I have a problem with the way my teeth align that braces couldn't fix. Years ago, my orthodontist told me that the only thing I could do was to get my jaw broken and re-set. It took me a while... maybe a decade... to gather the courage to finally gird myself enough for a consultation with a doctor who could do this procedure. I made my appointment and went in on my lunch break. I sat waiting for him to come in when I heard behind me, "Michael! What happened?"
He came into my field of vision, a concerned look on his face. I had never seen this guy before and had no idea what he was talking about.
"With what?" I asked.
"How's you get so big?!?"
At this point in my life, I was maybe 50 pounds overweight and, of course, self-conscious about it. Not sure how to answer I paused before questioning, "I like to eat?"
The orthodontist would have told me more about how I needed to change my eating habits except that, after a few minutes, his nurse interrupted us, telling him that he had a phone call from a former student. He excused himself to take the call as twenty more minutes clocked from my lunch hour.
Suffice it to say, I never went back to get the procedure done and my jaw has yet to be broken.
Before the podiatrist even looked at my feet he asked me, "When are we going to talk about your weight?"
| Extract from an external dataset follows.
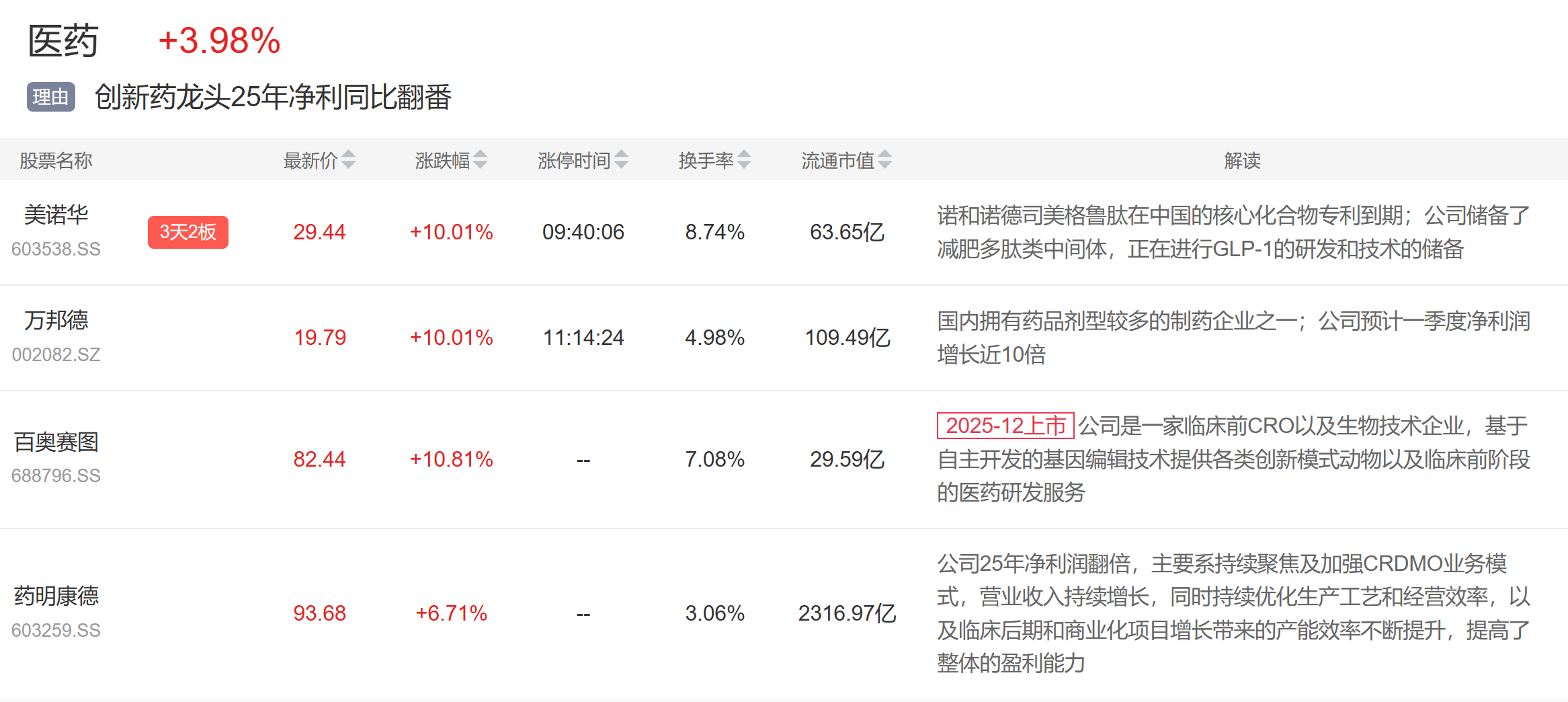The image size is (1568, 702).
Task: Click stock code 002082.SZ
Action: click(56, 354)
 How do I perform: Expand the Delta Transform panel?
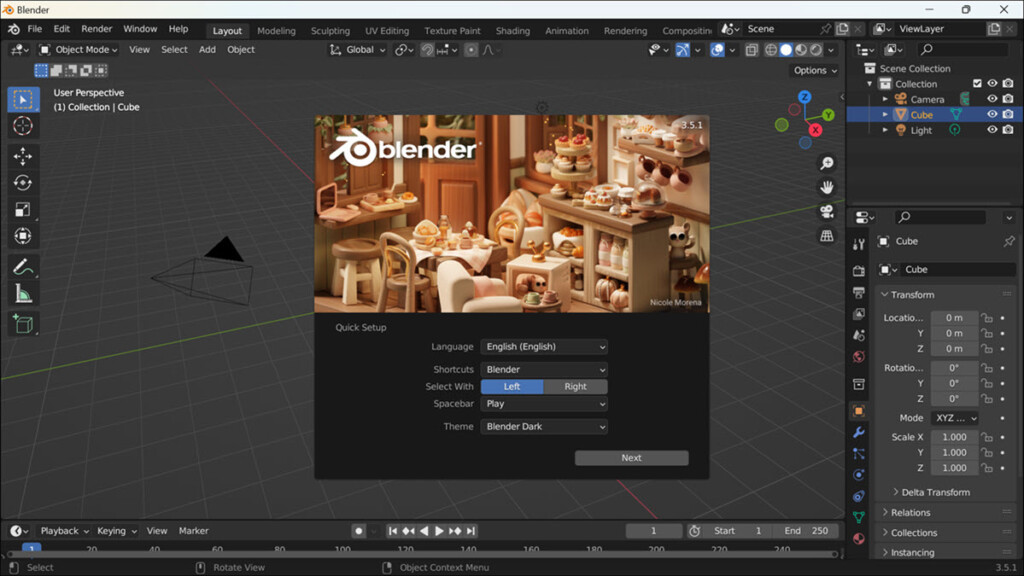click(x=935, y=492)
I wanted to say, "I'd prefer not to." But, at seven o'clock in the morning, this unexpected question took me by surprise.
He started quizzing me about my eating habits and told me that he had a book to recommend to me. He asked if I already had diabetes and/or joint problems and promised me that I would soon unless I took steps to lose weight. After five minutes of interrogation, he finally started working on the toe. After numbing it up, he left the room, returning shortly with a list of several diet books and some additional handwritten recommendations. Surely this wasn't his first time presenting this list to his patients (and surely it wouldn't be his last).
Whether you're a dentist or a podiatrist, apparently you've got the right... or maybe it's a duty... to counsel (and belittle) any fat fuck who comes into your office.